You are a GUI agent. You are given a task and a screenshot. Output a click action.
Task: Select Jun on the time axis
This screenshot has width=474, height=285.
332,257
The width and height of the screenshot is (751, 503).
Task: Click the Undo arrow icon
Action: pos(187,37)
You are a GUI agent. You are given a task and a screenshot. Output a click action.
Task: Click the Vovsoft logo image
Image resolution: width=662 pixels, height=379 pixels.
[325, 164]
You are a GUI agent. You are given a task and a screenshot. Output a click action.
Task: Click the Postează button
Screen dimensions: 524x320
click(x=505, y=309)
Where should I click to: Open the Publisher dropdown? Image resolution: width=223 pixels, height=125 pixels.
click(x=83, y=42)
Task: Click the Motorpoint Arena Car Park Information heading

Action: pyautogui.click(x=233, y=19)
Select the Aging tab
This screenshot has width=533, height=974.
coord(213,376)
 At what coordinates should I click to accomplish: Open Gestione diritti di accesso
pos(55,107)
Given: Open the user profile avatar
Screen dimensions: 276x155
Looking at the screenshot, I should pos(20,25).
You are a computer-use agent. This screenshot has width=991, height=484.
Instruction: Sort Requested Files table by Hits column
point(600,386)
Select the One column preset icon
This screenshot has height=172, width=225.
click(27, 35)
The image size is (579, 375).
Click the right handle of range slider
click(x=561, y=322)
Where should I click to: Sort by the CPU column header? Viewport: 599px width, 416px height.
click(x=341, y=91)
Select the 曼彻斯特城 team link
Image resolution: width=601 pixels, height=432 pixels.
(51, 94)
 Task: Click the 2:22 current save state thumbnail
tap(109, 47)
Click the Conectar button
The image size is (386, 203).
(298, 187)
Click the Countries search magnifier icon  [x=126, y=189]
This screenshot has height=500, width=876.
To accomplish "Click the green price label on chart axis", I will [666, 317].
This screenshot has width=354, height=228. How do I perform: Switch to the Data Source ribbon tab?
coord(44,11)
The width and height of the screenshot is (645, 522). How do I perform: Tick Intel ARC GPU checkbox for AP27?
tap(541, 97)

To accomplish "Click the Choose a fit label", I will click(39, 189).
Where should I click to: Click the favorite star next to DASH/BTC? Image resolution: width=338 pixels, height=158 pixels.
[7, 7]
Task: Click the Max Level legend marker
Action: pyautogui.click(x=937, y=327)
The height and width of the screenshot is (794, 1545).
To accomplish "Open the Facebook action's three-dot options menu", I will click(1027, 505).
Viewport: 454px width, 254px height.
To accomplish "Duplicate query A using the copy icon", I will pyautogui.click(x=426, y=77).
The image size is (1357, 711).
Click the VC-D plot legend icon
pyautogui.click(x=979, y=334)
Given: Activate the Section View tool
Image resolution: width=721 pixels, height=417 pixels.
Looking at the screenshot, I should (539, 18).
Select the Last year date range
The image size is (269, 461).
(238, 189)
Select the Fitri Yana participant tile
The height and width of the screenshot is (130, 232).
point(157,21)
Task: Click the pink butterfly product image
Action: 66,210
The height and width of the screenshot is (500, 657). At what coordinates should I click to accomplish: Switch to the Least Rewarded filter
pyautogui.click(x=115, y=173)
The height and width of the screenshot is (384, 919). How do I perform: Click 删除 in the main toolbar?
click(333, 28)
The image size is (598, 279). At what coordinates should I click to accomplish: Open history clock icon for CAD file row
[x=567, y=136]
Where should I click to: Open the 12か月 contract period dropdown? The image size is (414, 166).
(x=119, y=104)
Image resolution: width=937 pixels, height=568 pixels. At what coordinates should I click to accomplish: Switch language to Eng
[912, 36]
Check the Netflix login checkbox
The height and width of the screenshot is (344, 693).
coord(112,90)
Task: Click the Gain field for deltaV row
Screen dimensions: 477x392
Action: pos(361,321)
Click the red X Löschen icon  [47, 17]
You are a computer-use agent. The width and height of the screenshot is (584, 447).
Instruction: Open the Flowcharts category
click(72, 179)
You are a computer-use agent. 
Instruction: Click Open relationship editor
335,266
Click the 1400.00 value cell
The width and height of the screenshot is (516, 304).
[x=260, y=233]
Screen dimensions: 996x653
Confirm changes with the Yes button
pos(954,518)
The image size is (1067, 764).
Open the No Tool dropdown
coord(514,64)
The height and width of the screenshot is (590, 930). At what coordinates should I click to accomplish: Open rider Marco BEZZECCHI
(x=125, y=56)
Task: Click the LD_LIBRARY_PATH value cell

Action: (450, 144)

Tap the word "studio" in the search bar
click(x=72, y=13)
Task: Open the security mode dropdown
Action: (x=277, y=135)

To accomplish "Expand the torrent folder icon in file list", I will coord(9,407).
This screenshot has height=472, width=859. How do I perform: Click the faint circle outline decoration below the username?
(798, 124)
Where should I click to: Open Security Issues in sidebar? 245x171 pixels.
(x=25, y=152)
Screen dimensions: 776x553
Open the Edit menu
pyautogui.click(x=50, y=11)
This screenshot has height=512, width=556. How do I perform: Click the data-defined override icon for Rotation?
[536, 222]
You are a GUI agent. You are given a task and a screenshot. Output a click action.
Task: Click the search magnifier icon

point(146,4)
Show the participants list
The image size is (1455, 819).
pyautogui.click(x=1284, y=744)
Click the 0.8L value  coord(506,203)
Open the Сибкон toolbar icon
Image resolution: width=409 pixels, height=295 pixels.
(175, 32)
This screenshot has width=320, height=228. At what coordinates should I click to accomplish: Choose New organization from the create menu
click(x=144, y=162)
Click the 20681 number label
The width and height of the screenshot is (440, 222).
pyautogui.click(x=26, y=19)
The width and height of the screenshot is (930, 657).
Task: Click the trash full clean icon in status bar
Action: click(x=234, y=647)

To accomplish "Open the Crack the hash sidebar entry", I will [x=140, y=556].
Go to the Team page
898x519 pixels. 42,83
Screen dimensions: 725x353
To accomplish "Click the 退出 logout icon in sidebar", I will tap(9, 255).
==*==
REQUIREMENT = Restate the data exactly, keeping every line intact.

FINAL ANSWER =
You are a GUI agent. You are given a task and a screenshot. Output a click action.
Task: Select Jun on the time axis
This screenshot has width=474, height=285.
332,257
The width and height of the screenshot is (751, 503).
Task: Click the Undo arrow icon
Action: pos(187,37)
You are a GUI agent. You are given a task and a screenshot. Output a click action.
Task: Click the Vovsoft logo image
Image resolution: width=662 pixels, height=379 pixels.
[325, 164]
You are a GUI agent. You are given a task and a screenshot. Output a click action.
Task: Click the Postează button
Screen dimensions: 524x320
click(x=505, y=309)
Where should I click to: Open the Publisher dropdown? Image resolution: width=223 pixels, height=125 pixels.
click(x=83, y=42)
Task: Click the Motorpoint Arena Car Park Information heading

Action: pyautogui.click(x=233, y=19)
Select the Aging tab
This screenshot has width=533, height=974.
coord(213,376)
 At what coordinates should I click to accomplish: Open Gestione diritti di accesso
pos(55,107)
Given: Open the user profile avatar
Screen dimensions: 276x155
Looking at the screenshot, I should pos(20,25).
You are a computer-use agent. This screenshot has width=991, height=484.
Instruction: Sort Requested Files table by Hits column
point(600,386)
Select the One column preset icon
This screenshot has height=172, width=225.
click(27, 35)
The image size is (579, 375).
Click the right handle of range slider
click(x=561, y=322)
Where should I click to: Sort by the CPU column header? Viewport: 599px width, 416px height.
click(x=341, y=91)
Select the 曼彻斯特城 team link
Image resolution: width=601 pixels, height=432 pixels.
(51, 94)
 Task: Click the 2:22 current save state thumbnail
tap(109, 47)
Click the Conectar button
The image size is (386, 203).
(298, 187)
Click the Countries search magnifier icon  [x=126, y=189]
This screenshot has height=500, width=876.
To accomplish "Click the green price label on chart axis", I will [666, 317].
This screenshot has width=354, height=228. How do I perform: Switch to the Data Source ribbon tab?
coord(44,11)
The width and height of the screenshot is (645, 522). How do I perform: Tick Intel ARC GPU checkbox for AP27?
tap(541, 97)

To accomplish "Click the Choose a fit label", I will click(39, 189).
Where should I click to: Click the favorite star next to DASH/BTC? Image resolution: width=338 pixels, height=158 pixels.
[7, 7]
Task: Click the Max Level legend marker
Action: pyautogui.click(x=937, y=327)
The height and width of the screenshot is (794, 1545).
To accomplish "Open the Facebook action's three-dot options menu", I will click(1027, 505).
Viewport: 454px width, 254px height.
To accomplish "Duplicate query A using the copy icon", I will pyautogui.click(x=426, y=77).
The image size is (1357, 711).
Click the VC-D plot legend icon
pyautogui.click(x=979, y=334)
Given: Activate the Section View tool
Image resolution: width=721 pixels, height=417 pixels.
Looking at the screenshot, I should (539, 18).
Select the Last year date range
The image size is (269, 461).
(238, 189)
Select the Fitri Yana participant tile
The height and width of the screenshot is (130, 232).
point(157,21)
Task: Click the pink butterfly product image
Action: 66,210
The height and width of the screenshot is (500, 657). At what coordinates should I click to accomplish: Switch to the Least Rewarded filter
pyautogui.click(x=115, y=173)
The height and width of the screenshot is (384, 919). How do I perform: Click 删除 in the main toolbar?
click(333, 28)
The image size is (598, 279). At what coordinates should I click to accomplish: Open history clock icon for CAD file row
[x=567, y=136]
Where should I click to: Open the 12か月 contract period dropdown? The image size is (414, 166).
(x=119, y=104)
Image resolution: width=937 pixels, height=568 pixels. At what coordinates should I click to accomplish: Switch language to Eng
[912, 36]
Check the Netflix login checkbox
The height and width of the screenshot is (344, 693).
coord(112,90)
Task: Click the Gain field for deltaV row
Screen dimensions: 477x392
Action: pos(361,321)
Click the red X Löschen icon  [47, 17]
You are a computer-use agent. The width and height of the screenshot is (584, 447).
Instruction: Open the Flowcharts category
click(72, 179)
You are a computer-use agent. 
Instruction: Click Open relationship editor
335,266
Click the 1400.00 value cell
The width and height of the screenshot is (516, 304).
[x=260, y=233]
Screen dimensions: 996x653
Confirm changes with the Yes button
pos(954,518)
The image size is (1067, 764).
Open the No Tool dropdown
coord(514,64)
The height and width of the screenshot is (590, 930). At what coordinates should I click to accomplish: Open rider Marco BEZZECCHI
(x=125, y=56)
Task: Click the LD_LIBRARY_PATH value cell

Action: (450, 144)

Tap the word "studio" in the search bar
click(x=72, y=13)
Task: Open the security mode dropdown
Action: (x=277, y=135)

To accomplish "Expand the torrent folder icon in file list", I will coord(9,407).
This screenshot has height=472, width=859. How do I perform: Click the faint circle outline decoration below the username?
(798, 124)
Where should I click to: Open Security Issues in sidebar? 245x171 pixels.
(x=25, y=152)
Screen dimensions: 776x553
Open the Edit menu
pyautogui.click(x=50, y=11)
This screenshot has height=512, width=556. How do I perform: Click the data-defined override icon for Rotation?
[536, 222]
You are a GUI agent. You are given a task and a screenshot. Output a click action.
Task: Click the search magnifier icon

point(146,4)
Show the participants list
The image size is (1455, 819).
pyautogui.click(x=1284, y=744)
Click the 0.8L value  coord(506,203)
Open the Сибкон toolbar icon
Image resolution: width=409 pixels, height=295 pixels.
(175, 32)
This screenshot has width=320, height=228. At what coordinates should I click to accomplish: Choose New organization from the create menu
click(x=144, y=162)
Click the 20681 number label
The width and height of the screenshot is (440, 222).
pyautogui.click(x=26, y=19)
The width and height of the screenshot is (930, 657).
Task: Click the trash full clean icon in status bar
Action: click(x=234, y=647)

To accomplish "Open the Crack the hash sidebar entry", I will [x=140, y=556].
Go to the Team page
898x519 pixels. 42,83
Screen dimensions: 725x353
To accomplish "Click the 退出 logout icon in sidebar", I will tap(9, 255).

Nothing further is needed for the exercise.